Thanks for your comments. The most valuable was the analogy with “metric stick”. It simplifies the process. I tried your proposed simple plane triangle method. I interpreted one leg of the right-angled triangle as sextant angle, and the other one as offset value (both using the same units). The difference between hypotenuse and the longer leg was the final error.

Then I calculated this triangle as spherical one (also with one right angle). For small angles the results were almost identical.

But the most interesting thing was that the results were practically almost identical with those I calculated using Chauvenet’s formula.

From your last post I understood that you think that his formula is incorrect. I started to study, how he derived it. I must confess it was not an easy task to get through all his entangled explanations and very poor designed drawings. But finally I understood them (at least I hope so). I used his geometrical model and calculated spherical triangles with the most comon spherical triangle formulas. I did it in Excel. The results were the same as those I calculated with his formula.

Chauvenet basically calculates a simple right angle spherical triangle equivalent to that I described in the beginning (one side is sextant angle, other is offset, the third: sextant angle+error). He solves it with the simple cosine rule.   The only difference in his aproach is: he introduces a little corrections witch depends on horizon mirror's inclinaliton angle to sighting direction. But this angle affects the results insignifacantly. So I don’t see where “he was not perfect”.       

The only thing I don’t understand is: why your numerical values differs from those I get using any of these methods. My values are about 3 times smaller. This confuses me. I have no other sorce of information where I could get some real values to compare.

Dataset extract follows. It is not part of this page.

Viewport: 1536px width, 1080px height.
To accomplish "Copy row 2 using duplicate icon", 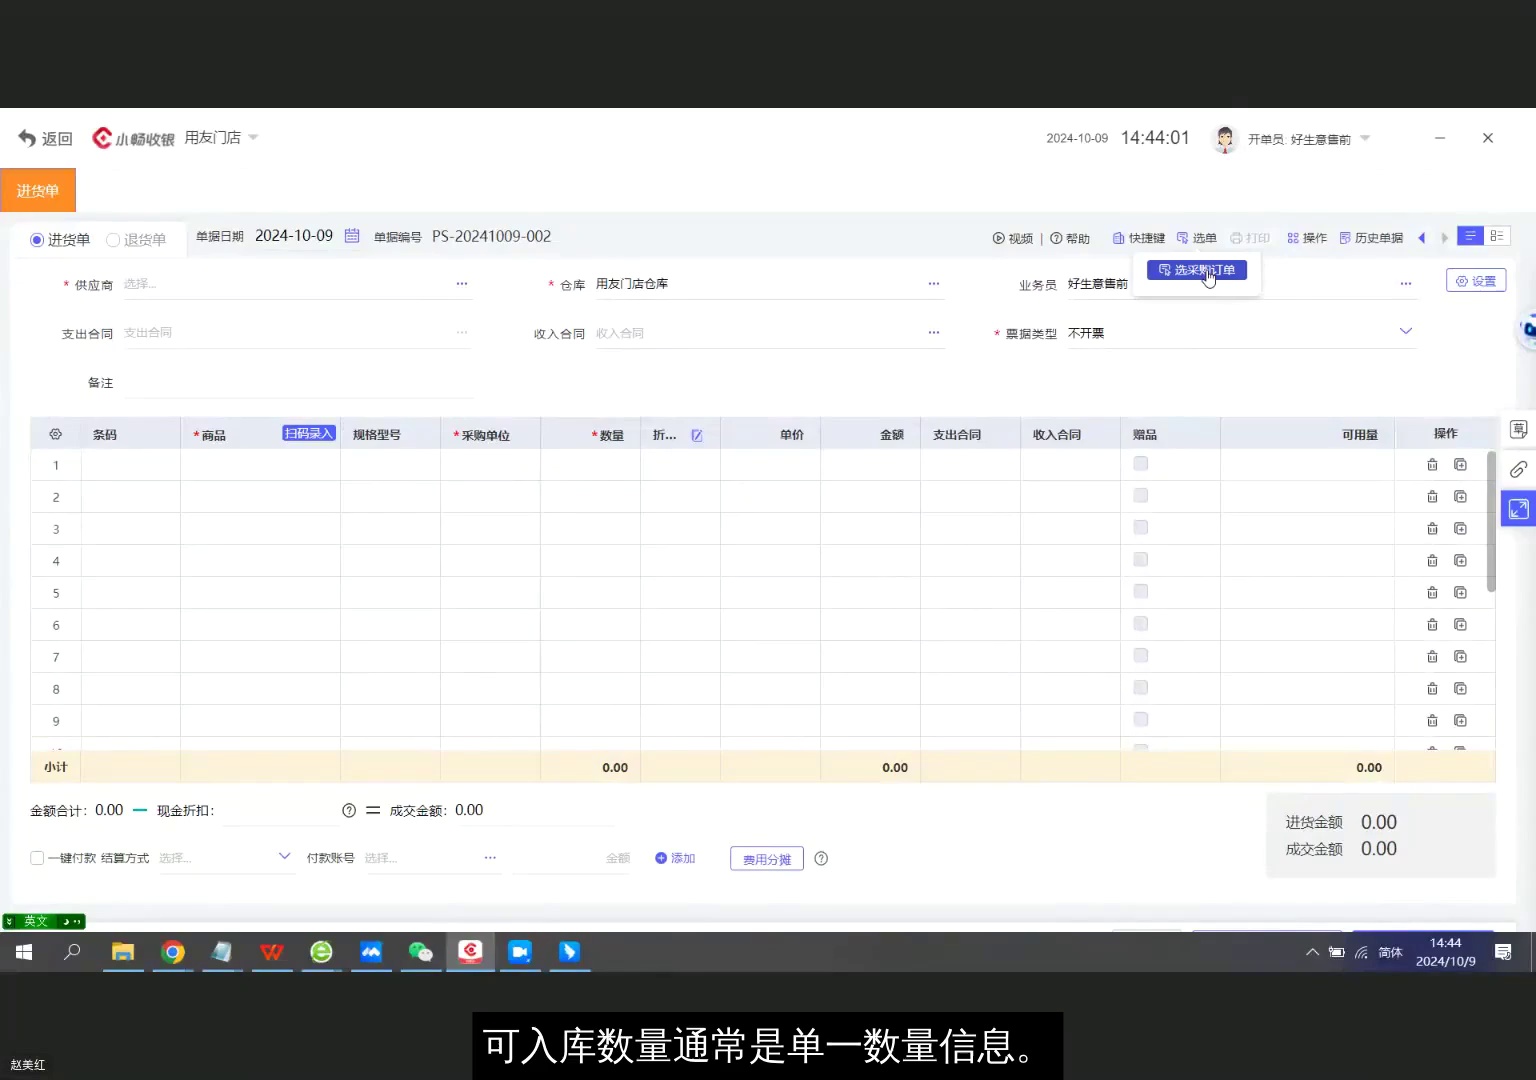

Your post from the past was the only sorce I could find.

You mentioned errors for 5’ offset:    

0,5°….error 1’

5°….error 0,1’

≥25°….error ≤2”

≥45°….error ≤0,5”

My results for the same input data are:

0,5°….error 0,37’ (with plane triangle method: 0,41’)

5°….error 0,037’ (with plane triangle method: 0,041’)

≥25°….error ≤0,007’ (0,42”) 

≥45°….error ≤0,003’ (0,18”)

Can you explain how did you derive your values? I understand very well that we are talking about insignificant small angles, but still I am curious. :)

Modris Fersters

PS: A Small remark about Chauvenet’s formula’s design. In the previous post I wanted to attach a page with formula from the Chauvenet’s book, but the pdf scan was not very good and the explanations were scattered all over several pages,so I decided to integrate his formula directly in my post. I kept the original form without any transformations as a primary source. I think it is obvious that today while performing calculations we transform his “old fashion” format to more modern one (for example, I did the calculations in Excel, where all inputs and the units were transformed in a way I feel more comfortable to work and taking into account the specific of the program).